## [EXERCISE GOAL]
From the line containing "Instruction: Click the" to the end of the records below, both included, every line should be repeated exactly; pictures should be dropped.
----- DATA SHOWN
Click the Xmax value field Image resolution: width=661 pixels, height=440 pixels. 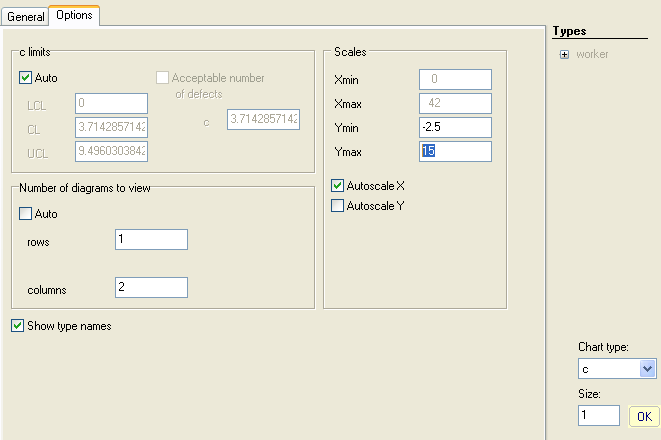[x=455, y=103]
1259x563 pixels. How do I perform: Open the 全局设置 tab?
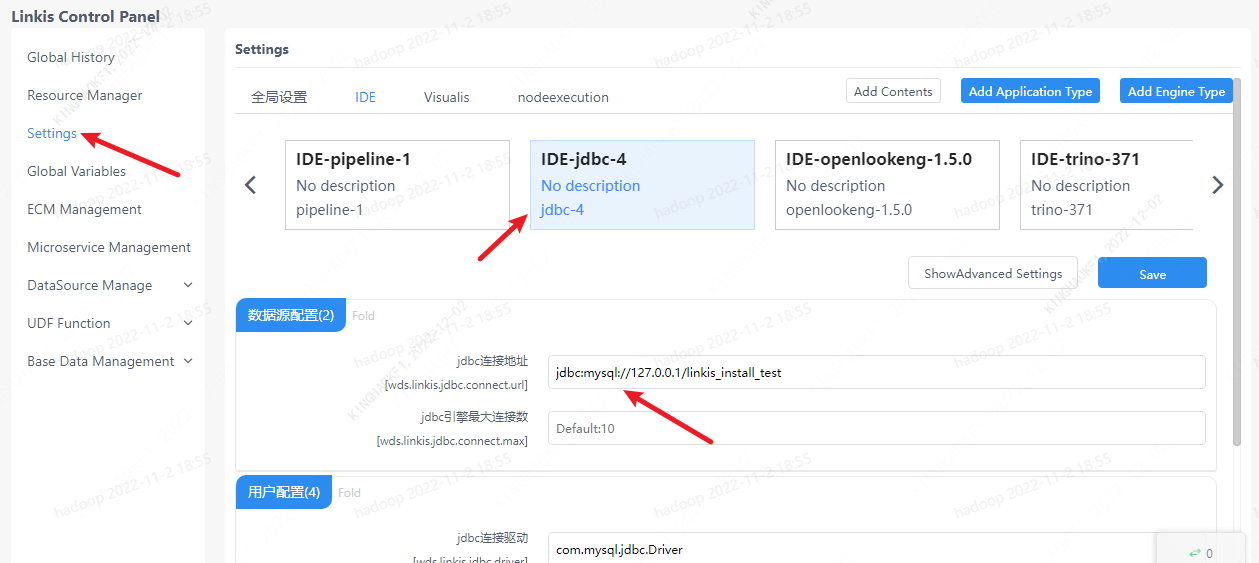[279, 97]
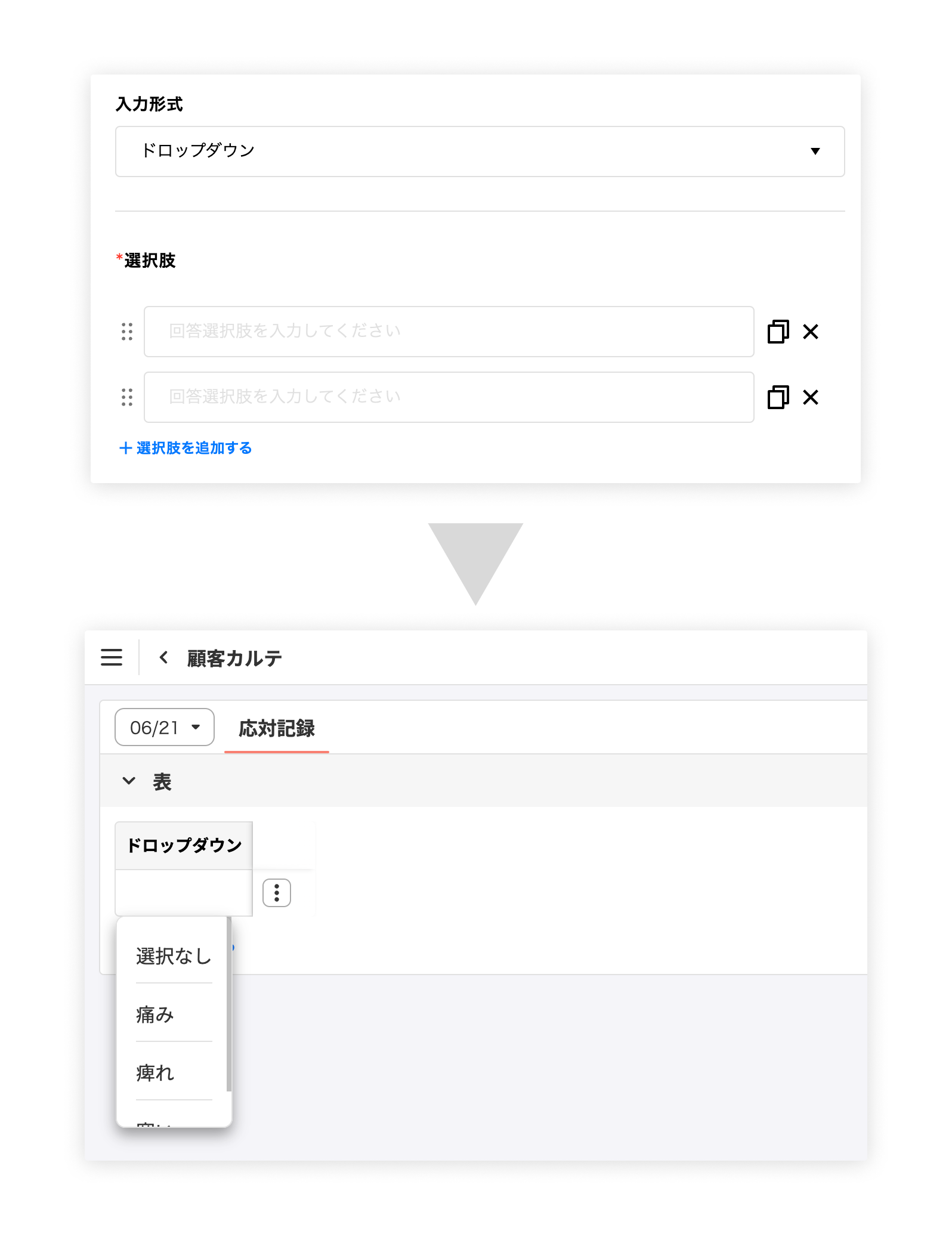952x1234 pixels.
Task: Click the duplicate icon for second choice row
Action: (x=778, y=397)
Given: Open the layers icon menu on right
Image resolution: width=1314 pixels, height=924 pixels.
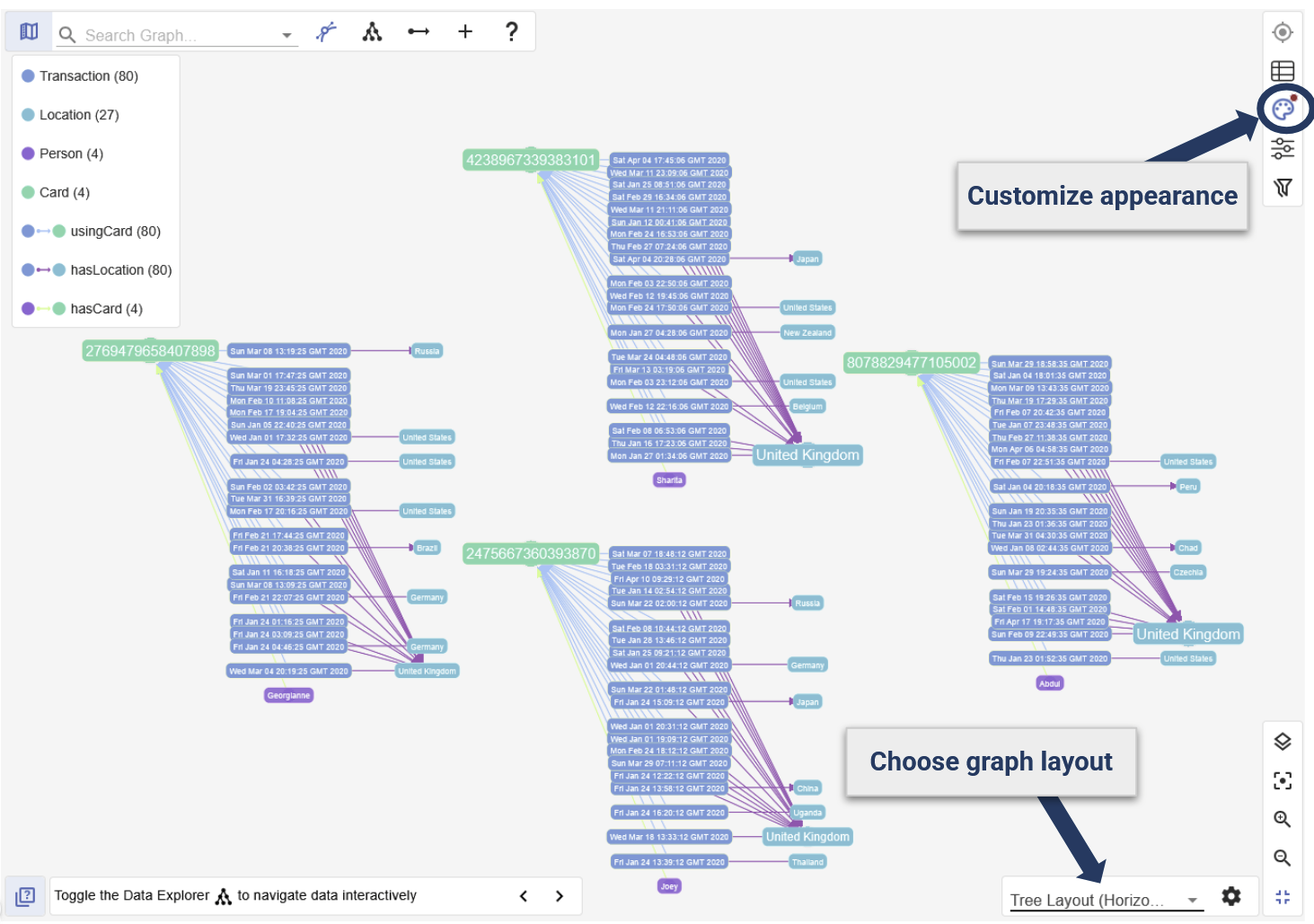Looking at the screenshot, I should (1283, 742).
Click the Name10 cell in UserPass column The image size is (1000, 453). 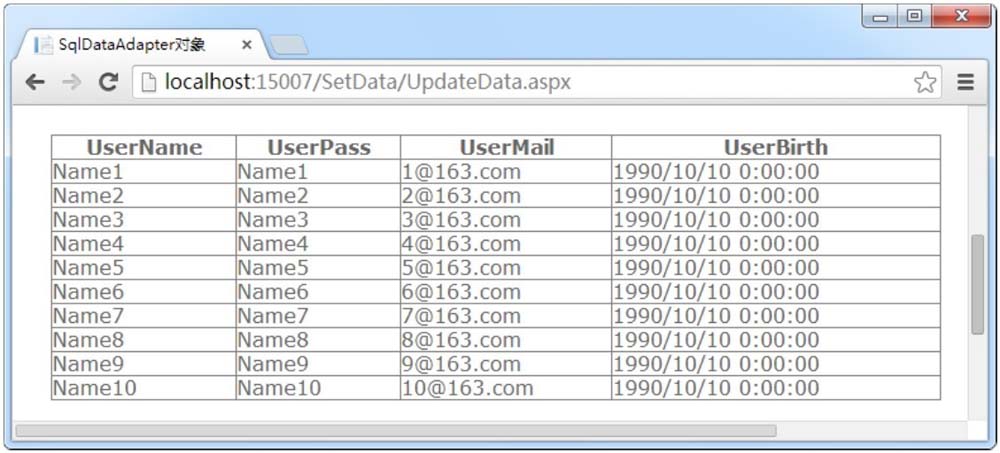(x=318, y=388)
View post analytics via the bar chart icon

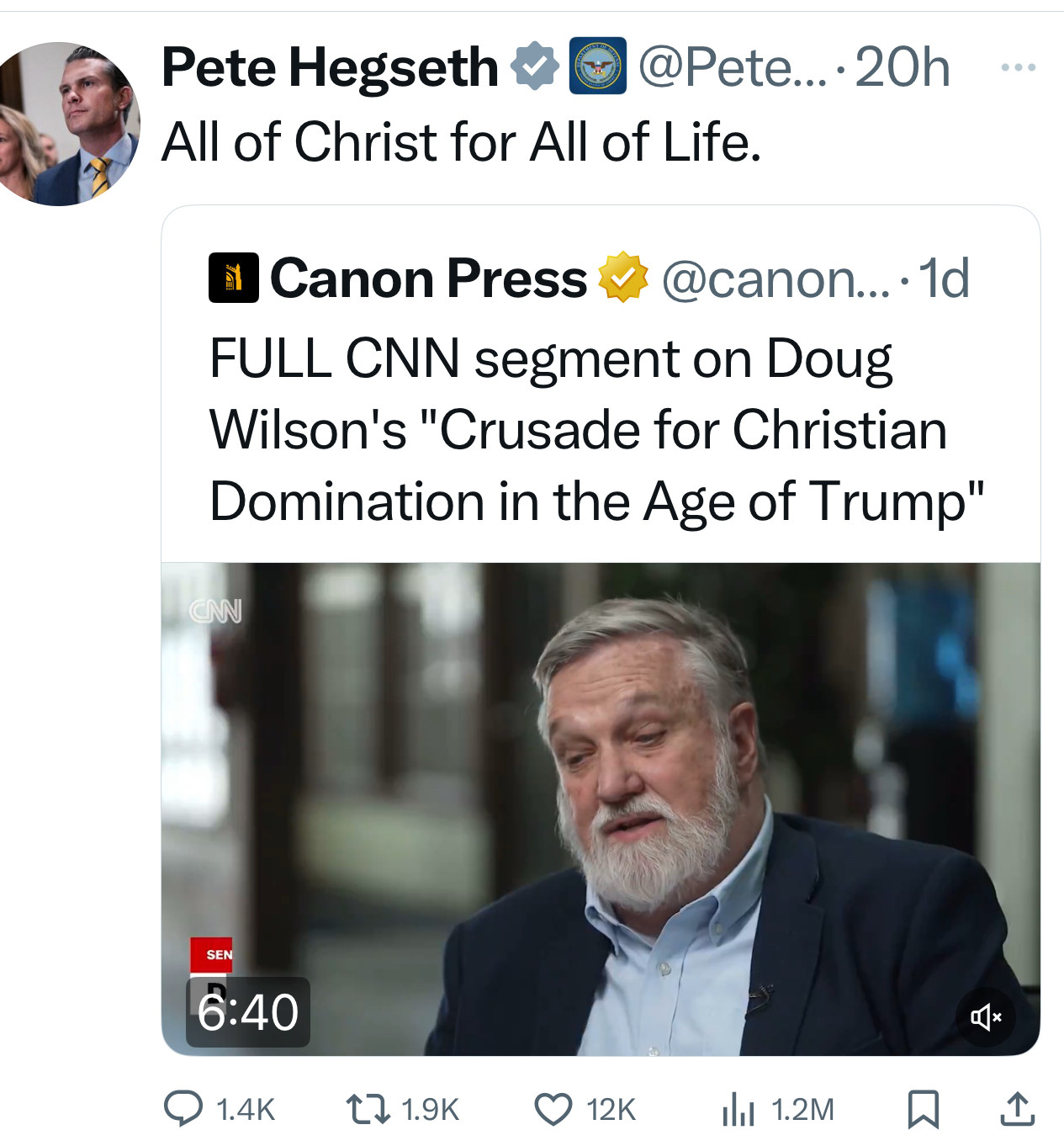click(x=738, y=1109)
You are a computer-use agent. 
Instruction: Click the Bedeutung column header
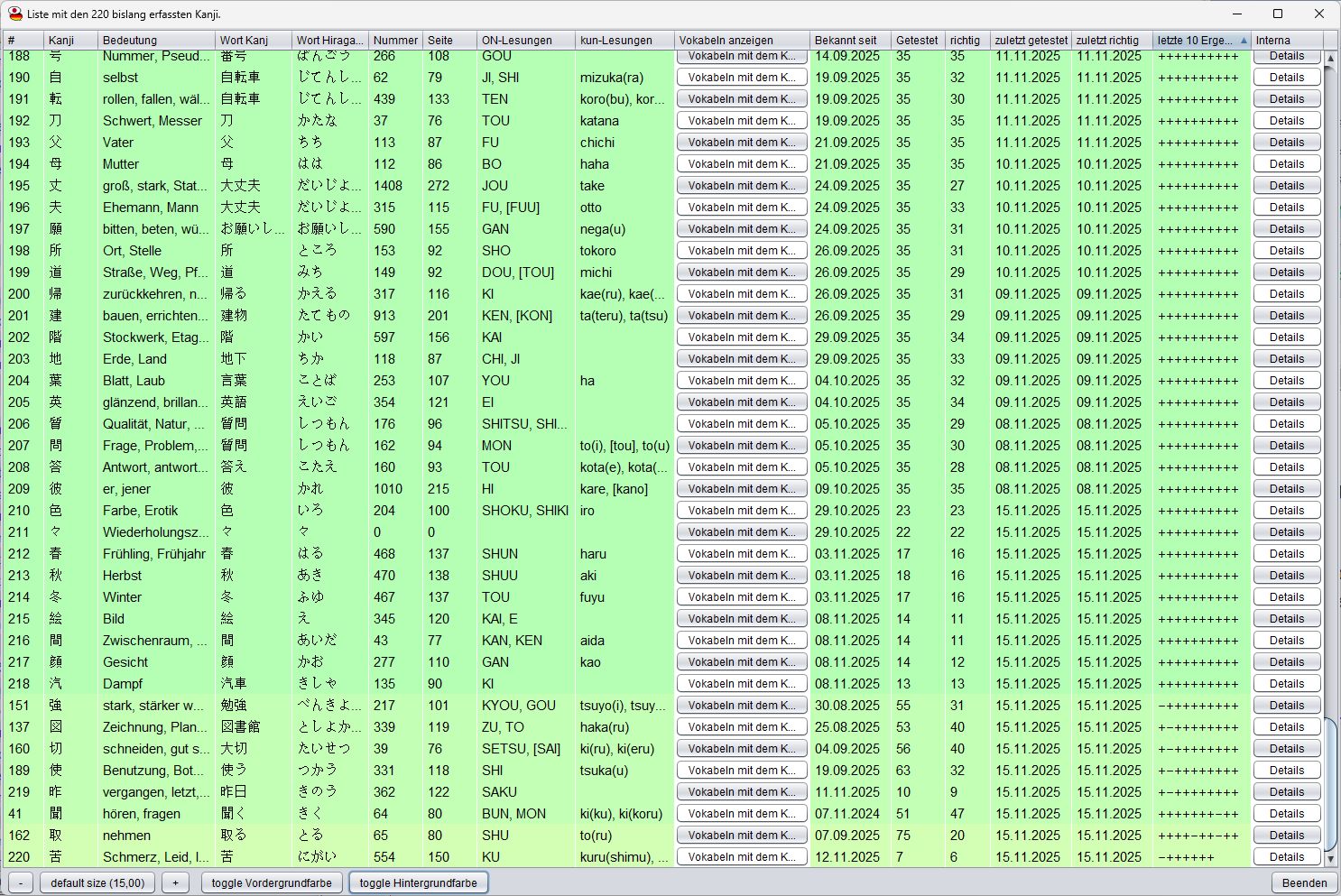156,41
----------
## [ANSWER TO THIS EXERCISE]
Instruction: Click the Bedeutung column header
156,41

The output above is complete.